Innanzitutto,  va salvaguardata la totale unità d’intenti che proprio l’annunciata chiusura del reparto produttivo della Wartsila (coi suoi 450 esuberi diretti ed altrettanti indiretti) ha fatto scattare a tutti i livelli: istituzionale (locale e governativo), sindacale e datoriale. Poi, va fatta immediata chiarezza sui reali obiettivi dell’azienda : chiunque conosca l’ABC dell’economia, è consapevole che annunciare la chiusura del reparto produttivo ed il mantenimento di circa 500 dipendenti per attività di service, ricerca e manutenzione non ha alcun senso economico!

In terzo luogo, va chiaramente ribadito che la scelta di chiusura,  non ha alcuna motivazione finanziaria atteso che Wartsila Italia nell’ultimo triennio ha accumulato utili per oltre 30 milioni di euro, avvantaggiandosi, tra l’altro, dal boom di ordini da parte di Fincantieri, di cui costituisce uno dei principali fornitori della motoristica navale, nonché, cinque anni fa, dell’operazione di cessione ad Interporto di Fernetti, di due capannoni ad un prezzo di assoluto favore.
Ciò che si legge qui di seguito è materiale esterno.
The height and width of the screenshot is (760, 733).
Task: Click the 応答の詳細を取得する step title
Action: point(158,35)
Dunque, nonostante le reiterate assicurazioni dei vertici aziendali ribadite sino a qualche mese fa’, di non voler chiudere alcun reparto produttivo, ma anzi di sviluppare nuovi progetti ed attività, grazie, tra l’altro ai fondi del PNRR,  siamo di fronte  ad un vero e proprio colpo di mano,  che cancella di botto  una storia fatta di preziose professionalità, lunga ormai 50 anni e che ha fatto dell’impianto di Bagnoli della Rosandra  un caso di eccellenza nel suo settore. Anche per questo, va fatto ogni sforzo per impedirne la chiusura , ma anzi per rilanciarne l’attività. A tal fine, bisogna agire d’astuzia ed ai massimi livelli.
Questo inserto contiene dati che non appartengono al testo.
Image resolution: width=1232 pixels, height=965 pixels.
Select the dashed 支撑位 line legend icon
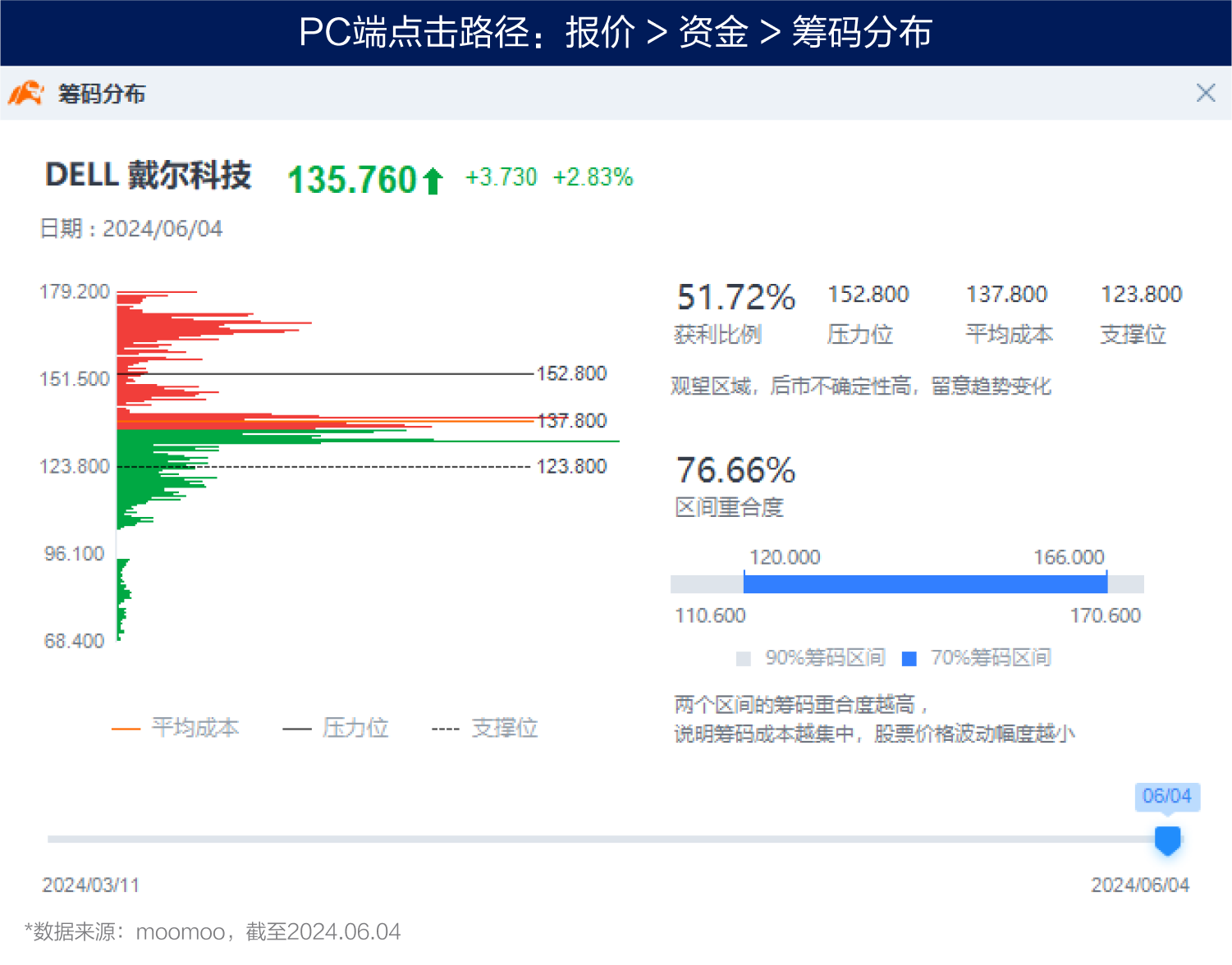tap(446, 728)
A mio modesto avviso, nel corso della trattativa con i vertici della multinazionale finlandese, che deve avere come unico obiettivo il ritiro del provvedimento di chiusura dell’impianto, va giocata ogni carta possibile ed immaginabile, compresa quella, a tutela di un preciso interesse nazionale, di prospettare il rallentamento, se del caso, del processo di ratifica dell’accordo che sancisce l’adesione della Finlandia alla Nato : troppo azzardato ? Non direi proprio, lo ho già proposto qualche isolata voce politica nazionale, ma il sistema paese deve poter giocare questa partita a 360 gradi, se la vuol vincere! Lo hanno fatti altri paesi europei prima di noi e per obiettivi certamente meno nobili!
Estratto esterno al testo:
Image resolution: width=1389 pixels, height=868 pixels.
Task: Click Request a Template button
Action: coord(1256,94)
Ancora un elemento andrà doverosamente tenuto presente da chi parteciperà al tavolo della trattativa. Attesa la peculiare attività produttiva di Wartsila, ovvero la produzione non solo di motoristica navale ma anche per impianti energetici, la medesima ha tutte le caratteristiche per costituire un’attività strategica per lo Stato. Da ciò una evidente conclusione. Non sarebbe da escludere un intervento di “rinazionalizzazione” dell’impresa, che, esattamente come già accaduto tra il 1984 e il 1997, diverrebbe, in buona sostanza, una sorta di “Divisione” motoristica di Fincantieri.  Con un duplice effetto : il primo positivo per Fincantieri che si porterebbe in casa un’azienda che oggi produce  qualche decina di milioni di utile all’anno ; il secondo, negativo per Wartsila che masticherebbe amaro in quanto, a livello europeo, dovrebbe gareggiare con un nuovo competitor.

Dunque, se è vero che la partita è dura,  è altrettanto vero che, avendo chiari obiettivi e mezzi per portarla a casa, la si può vincere.

Ne va del futuro non solo del migliaio di persone che oggi vedono pesantemente messo in discussione i propri progetti di vita, ma delle sorti future di una città che, mai come in questo periodo, sta dando finalmente importanti segnali di riscossa e di fiducia nelle proprie doti di rinascita.